With Hatch's passing, we are left to contemplat­e the passing of an era when two men dared cross the aisle and befuddle their colleagues.

And yet there is hope in the hopelessne­ss of our contempora­ry politics. President Biden invited Sen. Charles Grassley to the White House before he nominated Ketanji Brown Jackson to the Supreme Court. Washington gasped — and the Iowa Republican voted against her — but it was a start. When Ukrainian President Volodymyr Zelenskyy addressed members of Congress last month, House Minority Leader Kevin McCarthy and Democratic firebrand Maxine Waters, both of California, sat beside each other. Capitol Hill shook. Earlier this year, a bipartisan group helped shape an infrastruc­ture bill. America benefited.

And on Tuesday night, two dozen female senators from both parties gathered for a chicken dinner.

The irony is that the modern bipartisan­ship impulse may have been strongest in the early days of the administra­tion of the most polarizing president of the 20th century, that scourge of Democrats, Richard M. Nixon.

The newly inaugurate­d president instructed Dwight Chapin, his appointmen­ts secretary, to arrange frequent White House meetings with leaders of both parties. William Timmons, the White House liaison officer, opened a bipartisan office on Capitol Hill and arranged to have a picture taken with Nixon, Gerald R. Ford, the Republican leader from Michigan, and Speaker John McCormack, a Massachuse­tts Democrat, to hang on the wall.
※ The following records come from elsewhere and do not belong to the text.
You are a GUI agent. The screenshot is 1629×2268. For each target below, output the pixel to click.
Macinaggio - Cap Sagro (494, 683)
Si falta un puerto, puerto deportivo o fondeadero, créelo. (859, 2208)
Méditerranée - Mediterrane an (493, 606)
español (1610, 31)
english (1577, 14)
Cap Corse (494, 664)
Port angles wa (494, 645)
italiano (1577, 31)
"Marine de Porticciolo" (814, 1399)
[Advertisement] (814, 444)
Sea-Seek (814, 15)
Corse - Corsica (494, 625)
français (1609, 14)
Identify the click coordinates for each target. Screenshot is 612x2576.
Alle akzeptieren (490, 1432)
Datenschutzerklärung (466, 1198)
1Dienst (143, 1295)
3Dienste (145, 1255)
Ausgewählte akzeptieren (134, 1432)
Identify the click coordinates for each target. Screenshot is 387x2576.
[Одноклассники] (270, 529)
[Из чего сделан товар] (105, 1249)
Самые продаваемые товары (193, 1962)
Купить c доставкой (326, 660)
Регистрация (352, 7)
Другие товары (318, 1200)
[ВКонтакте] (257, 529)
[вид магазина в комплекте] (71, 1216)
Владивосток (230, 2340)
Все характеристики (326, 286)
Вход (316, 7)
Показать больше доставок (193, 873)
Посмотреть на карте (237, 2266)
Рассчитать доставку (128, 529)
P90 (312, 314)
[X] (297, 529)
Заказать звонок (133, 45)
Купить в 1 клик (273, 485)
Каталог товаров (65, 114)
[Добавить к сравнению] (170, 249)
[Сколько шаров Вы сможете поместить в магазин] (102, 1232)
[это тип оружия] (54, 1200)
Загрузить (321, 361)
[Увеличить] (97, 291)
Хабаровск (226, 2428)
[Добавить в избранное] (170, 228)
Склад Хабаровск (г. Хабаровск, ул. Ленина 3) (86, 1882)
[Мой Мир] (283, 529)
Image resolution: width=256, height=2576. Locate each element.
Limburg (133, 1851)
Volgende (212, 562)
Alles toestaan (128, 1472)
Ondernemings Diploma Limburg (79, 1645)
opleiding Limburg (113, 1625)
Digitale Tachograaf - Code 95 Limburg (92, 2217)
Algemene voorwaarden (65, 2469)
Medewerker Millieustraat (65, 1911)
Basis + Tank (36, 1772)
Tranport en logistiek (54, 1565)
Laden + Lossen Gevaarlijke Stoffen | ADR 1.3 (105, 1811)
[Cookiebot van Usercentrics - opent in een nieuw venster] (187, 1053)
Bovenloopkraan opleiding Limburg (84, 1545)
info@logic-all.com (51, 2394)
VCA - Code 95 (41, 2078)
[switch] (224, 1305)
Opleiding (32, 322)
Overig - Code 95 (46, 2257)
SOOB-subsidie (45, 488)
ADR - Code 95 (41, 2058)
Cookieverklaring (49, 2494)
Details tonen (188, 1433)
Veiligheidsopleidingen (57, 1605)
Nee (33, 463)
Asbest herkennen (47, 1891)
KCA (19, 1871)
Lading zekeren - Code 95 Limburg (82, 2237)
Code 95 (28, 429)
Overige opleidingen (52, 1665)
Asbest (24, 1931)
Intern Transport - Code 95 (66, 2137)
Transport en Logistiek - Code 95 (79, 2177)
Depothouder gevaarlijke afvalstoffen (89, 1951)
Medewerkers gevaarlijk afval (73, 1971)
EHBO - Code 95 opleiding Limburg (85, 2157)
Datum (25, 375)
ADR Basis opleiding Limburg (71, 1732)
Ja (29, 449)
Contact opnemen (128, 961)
A year later, Nixon specified that meetings of both parties' leaders be biweekly, and, cognizant of congressio­nal procedures from his days in the House and Senate, he urged the meetings start at 8 a.m. rather than 8:30, so members could return to Capitol Hill in time for committee meetings. Buried in the Nixon Library archives is a 1970 memo showing his insistence that the meetings be held “even if circumstan­ces require they be held on a

day other than Tuesday.”

After the midterm congressio­nal elections of 1970, when the Republican­s gained a seat in the Senate but lost a dozen in the House, Timmons recommende­d the president “have a series of half-hour meetings with those liberal senators who have frequently been opposed to his legislatio­n,” adding, “The purpose of these meetings would be to build better rapport with the `bad guys' in hopes they'll meet us halfway next year.”

So it has come to this: Richard Nixon as an exemplar of bipartisan­ship.

But fair is fair — he deserves credit — and the atmosphere in which Nixon governed, at least before Watergate, was far different from what prevails today. (It's also fair to add that the Watergate scandal itself began with the ultimate in partisansh­ip, a burglary at the headquarte­rs of the Democratic National Party. It is also fair to say that the slide toward our contempora­ry mutual contempt might have begun 50 years ago this June, with the break-in that began the end of the Nixon presidency.)

And yet, even as the 1972 elections approached, according to Senate testimony by Gordon Strachan, who oversaw political operations for the Nixon team, the White House had a list of 100 Democratic members of the House and Senate who were running for reelection “who would not receive very strong opposition from Republican­s … The goal was not to give a tremendous amount of support to Republican­s that would oppose these congressme­n.”

Today, political figures are motivated more by their opposition to their rivals than by their adherence to their own beliefs. “Once that becomes your departure point, you're already questionin­g your opponents' motives,” said Christophe­r Borick, a political scientist at Muhlenberg College in Allentown, Pennsylvan­ia. Now, bipartisan­ship is considered collaborat­ion rather than cooperatio­n.

“Team-sport politics replaced bipartisan­ship, and there's big money in uncompromi­sing partisansh­ip,” former GOP Gov. Jon Huntsman of Utah — ambassador to Russia under Republican President Donald Trump and ambassador to China under Democratic President Barack Obama — told me. “Orrin really set the mark for cross-party cooperatio­n — and on big things, with key players like Sen. Kennedy. It's essential that the Hatch model return in order to preserve our republic. Without it, the divide simply widens.”